What's interesting is that way back in 2013, when analysts noticed that Apple had packed ~1B transistors into an area of 102mm^2 on 28nm (at the time, Intel had released 22nm Haswell with 0.96B transistors in an area of ~130mm^2), BK had the following to say:

Vivek Arya - BoA/Merrill Lynch

Got it, and then as my follow-up. I wanted to just get a sense for how much of a leapfrog advantage will 14 nanometer provide in the mobile market because recently we saw very impressive benchmarks from Apple on their A7 SoC. I understand that they optimized a lot of things within their system that other customers may not be able to do but they were able to show very impressive benchmarks on 28 nanometer silicon. I am wondering as you think about your 14 nanometer products and the fact that you will really need to leapfrog to get major share in mobile how should we think about how big those advantages will be, like what the discussion with customer have been so far?

Brian Krzanich

Sure. So, let's make sure, I mean you just kind of used the generic word of benchmarks and there are lot of different ones that are out there. So I am not sure exactly which ones you are talking about. But if you just take a look at our products and all of our products are 64-bit. So we have had that for an extended period of time and products that we are shipping today are already 64-bit. If you take a look at things like transistor density and you compare, pardon the pun, apples-to-apples and you compare, say, the A7 to our Bay Trail, which is the high density 22 nanometer technology then our transistor density is higher or more dense than the A7 is. So it's a good product. I am not in any way trying to deface that, but we do see the Moore's Law advantage from 28 to 22 nanometer as an example, when you compare dense technologies to dense technologies.

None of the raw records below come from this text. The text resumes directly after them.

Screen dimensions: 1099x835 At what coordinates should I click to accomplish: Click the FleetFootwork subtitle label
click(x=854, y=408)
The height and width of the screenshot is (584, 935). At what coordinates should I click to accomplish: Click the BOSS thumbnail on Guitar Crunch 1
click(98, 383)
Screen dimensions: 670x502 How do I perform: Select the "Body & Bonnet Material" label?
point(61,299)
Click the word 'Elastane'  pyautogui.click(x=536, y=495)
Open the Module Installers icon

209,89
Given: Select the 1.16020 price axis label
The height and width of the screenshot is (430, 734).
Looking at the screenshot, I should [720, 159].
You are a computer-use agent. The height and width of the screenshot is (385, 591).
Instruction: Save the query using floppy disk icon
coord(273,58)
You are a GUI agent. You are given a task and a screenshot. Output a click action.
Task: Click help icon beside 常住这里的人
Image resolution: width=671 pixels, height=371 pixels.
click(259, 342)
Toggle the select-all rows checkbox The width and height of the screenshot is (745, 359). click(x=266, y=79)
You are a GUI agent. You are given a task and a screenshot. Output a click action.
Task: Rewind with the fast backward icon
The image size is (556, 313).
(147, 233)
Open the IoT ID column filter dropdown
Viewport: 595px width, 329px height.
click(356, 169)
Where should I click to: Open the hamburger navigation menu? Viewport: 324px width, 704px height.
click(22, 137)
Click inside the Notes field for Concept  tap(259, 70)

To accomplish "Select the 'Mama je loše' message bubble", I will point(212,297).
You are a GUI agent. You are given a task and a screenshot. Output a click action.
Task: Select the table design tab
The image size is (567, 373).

http://seekingalpha.com/article/1747002-intels-ceo-discusses-q3-2013-results-earnings-call-transcript?part=single

He basically said, "we're denser, trust us" but Intel never actually disclosed a transistor count. Seems a little strange, wouldn't they want to show off how much denser their tech is with actual numbers?

Technically if you look at say SRAM cell sizes (both optimized for density), Intel 22nm was ahead of TSMC/Samsung 28nm, but maybe the advantage when translated into real product (which contained more than SRAMs) wasn't as large.

It would be nice if Intel were to publish more details on its SoC products.